“Old garden roses have a lot of nuances of fragrance and diversity of form. This gives you, the artist and gardener, a palette of plants to grow,” said Mike Shoup, owner of Antique Rose Emporium, “Fragrance is the emotional tie you will have to that plant forever.”
Sunday, Shoup spoke as part of the Oklahoma Horticulture Society’s Annual Winter Lecture Series. I thought I would share some of what I found most interesting.
Shoup told a story about a friend who used a film empty camera to capture his small daughter as she smelled roses in his garden. The idea was to have her sniff blossom after blossom and retain the memory of her father and his flowers. He knew that whenever she smelled the same scent it would bring her back to him. (For the young people reading this blog, this was before the days of digital cameras when film was pricey.) We can now take all the photos we want with almost no expense at all.
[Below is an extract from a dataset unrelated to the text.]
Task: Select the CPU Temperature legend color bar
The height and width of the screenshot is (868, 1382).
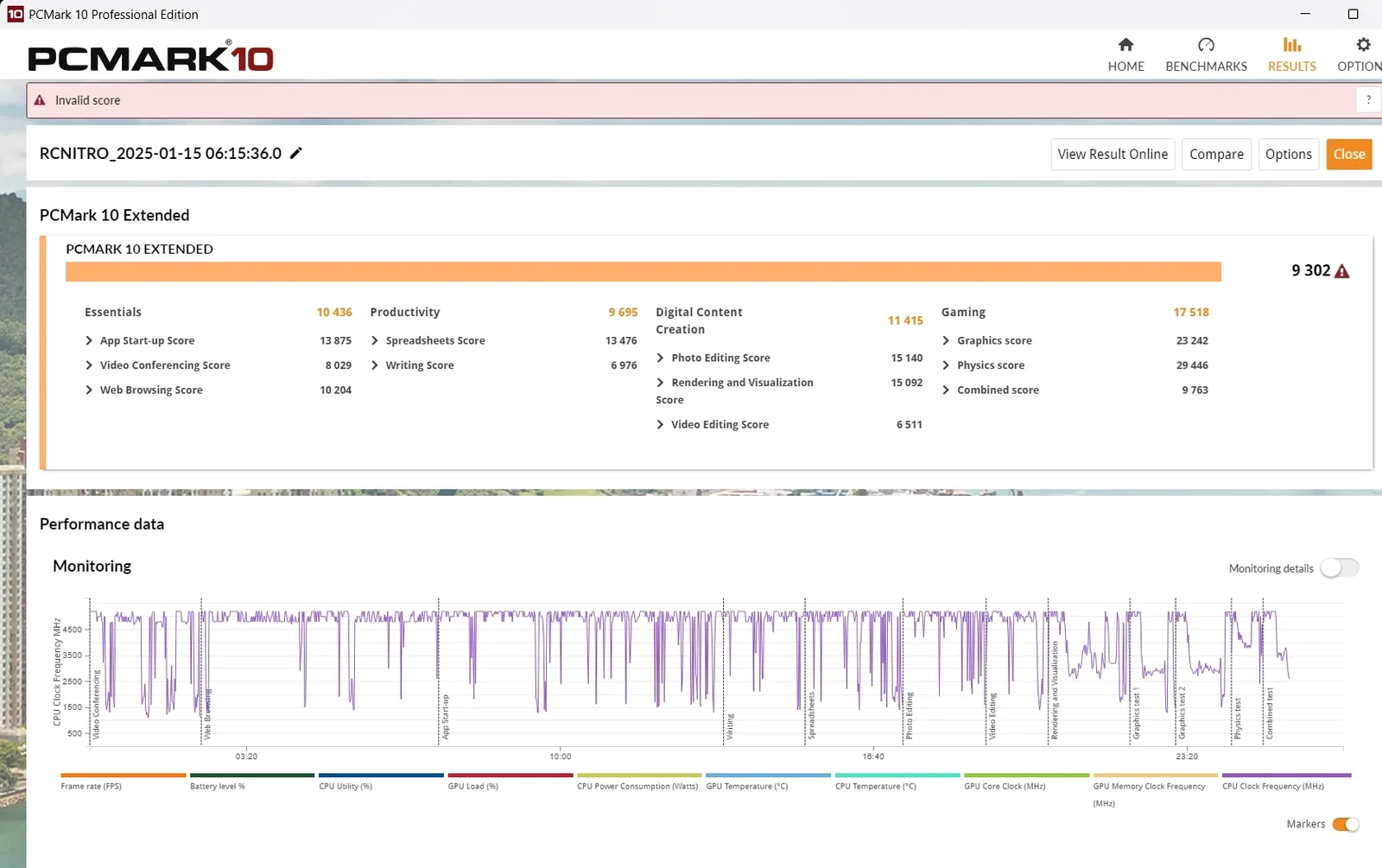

However, having our children remember us is priceless. Just make sure they don’t get snagged by the thorns.
I’ve been to both of the Antique Rose Emporium’s gardens in Brenham and San Antonio. I loved them both, and while there, I bought Shoup’s book, Roses in the Southern Garden, which is now hard to find. I handed him my dog-eared copy, and he signed it all the while asking me questions about my own garden.
That’s the thing about gardeners. They have an insatiable curiosity about plants and the people who grow them.
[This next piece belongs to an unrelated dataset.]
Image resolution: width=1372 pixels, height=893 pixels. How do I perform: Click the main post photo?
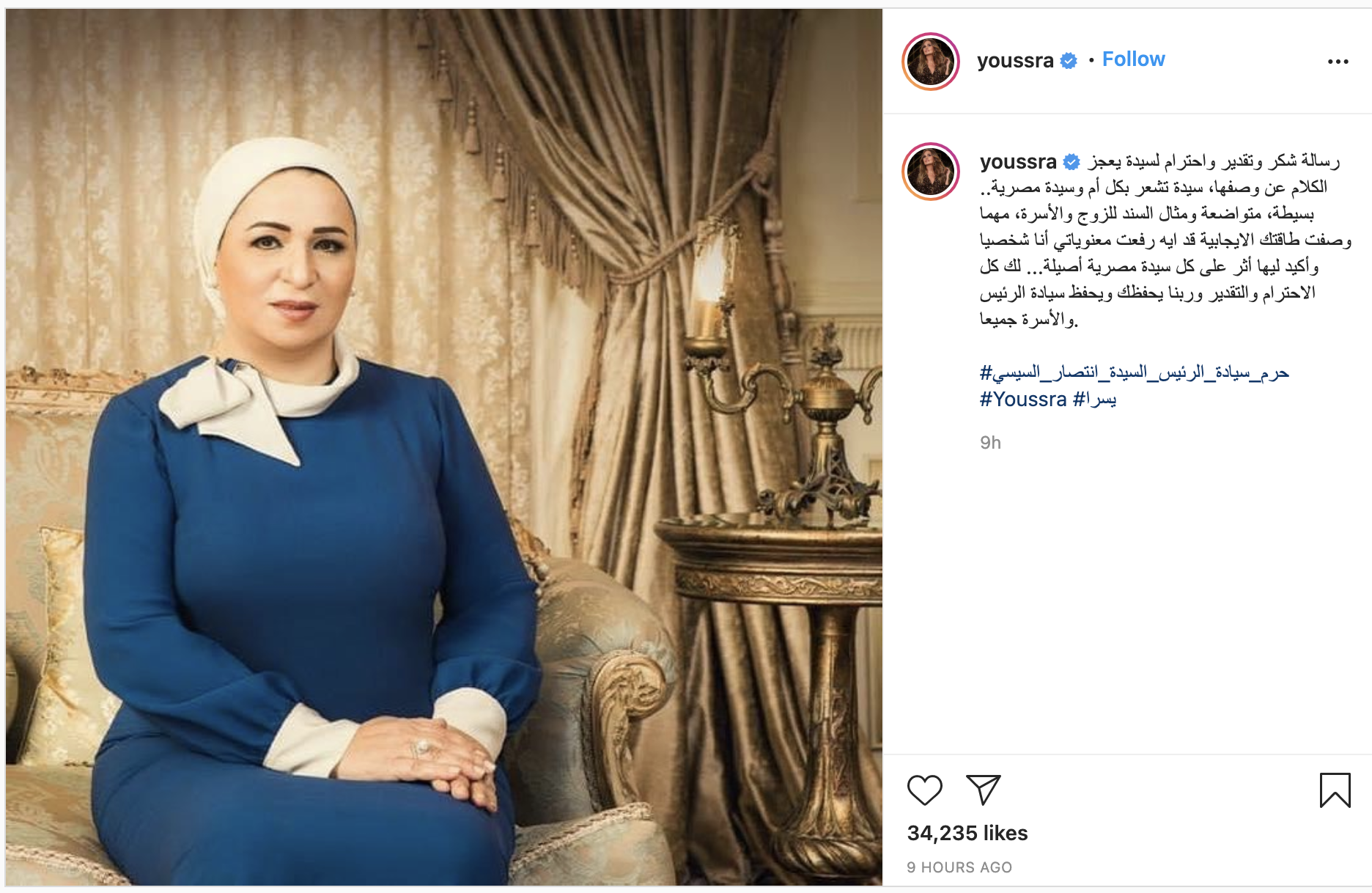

Shoup stressed that a rose should not be a prima donna, but instead, just another plant in the garden. With that idea in mind, he’s crossed old garden roses (those found at old homesteads, cemeteries and other abandoned places) with species roses like Rosa virgiana and Rosa carolina because they are tetraploids and tough as nails. He’s also used plants hybridized by Dr. Robert Basye, along with Rosa banksiae var. lutea, the Lady Banks rose. The result is the Texas Pioneer series of roses. They have brighter colors and simple forms which would probably look great in southern gardens with our hot sun.
I was also extremely interested to hear that his nurseries and gardens are now completely organic. They weren’t when I visited, but this is a fairly recent change. The roses do get blackspot, but they aren’t harmed by it, and seem to shake it off better than Hybrid Teas. (This is something I’ve believed for a long time.) He now applies three to four inches of hardwood mulch (recycled from the electric company line trimmings) to all of his beds and borders. He stressed that you need to feed the good microbes, and you’ll get nourishing soil. In his greenhouses, he makes an aerobic compost tea with molasses (oxygenated with a bubbler) to get good fungi in his gardens. He then referred us to the Soil Foodweb, Inc. website for further details on how to make the tea. Shoup used to sterilize and “nuke” his greenhouses, but now, the good fungi from the compost tea eat the mildew and blackspot. I’m impressed that he’s doing this on a large scale operation. Very impressed.
Shoup also revisited his rose rustling days and the beginnings of his nursery. It was entertaining to hear him speak of those early days and how rose rustling brought him out of his financial woes. One of the things I loved best about the San Antonio garden was the use of roses with xeric plants. Although Oklahoma gets approximately 35 inches of rainfall a year, our summers are very dry. Pam at Digging took some beautiful photos of this garden here and here. Unfortunately, I visited before I was a shutterbug.
As for fragrant roses, Shoup was a bit cagey because he said he’s found different people find different roses fragrant. However, when asked about his favorites for fragrance, he listed ‘Duchesse de Brabant,’ ‘Marchesa Boccella,’ ‘Reine des Violettes’ and Madame Isaac Pereire.’ Of these, I’ve grown the latter two, and yes, they are very fragrant.
Although I have many friends in the OHS, two of them are pictured here. Both Jeanne Mapes and Laurie Barger are also daylily crazed so we are members of both clubs. Jeanne is now the secretary of COHS, and Laurie is the past president. I will never serve as president. Mark my words.
I just wrote a garden profile of Laurie’s beautiful garden for Oklahoma Gardener magazine. It should come out in the May issue.
Good friends and an interesting talk about my favorite genus. It was a fun afternoon, and I left feeling energized for spring.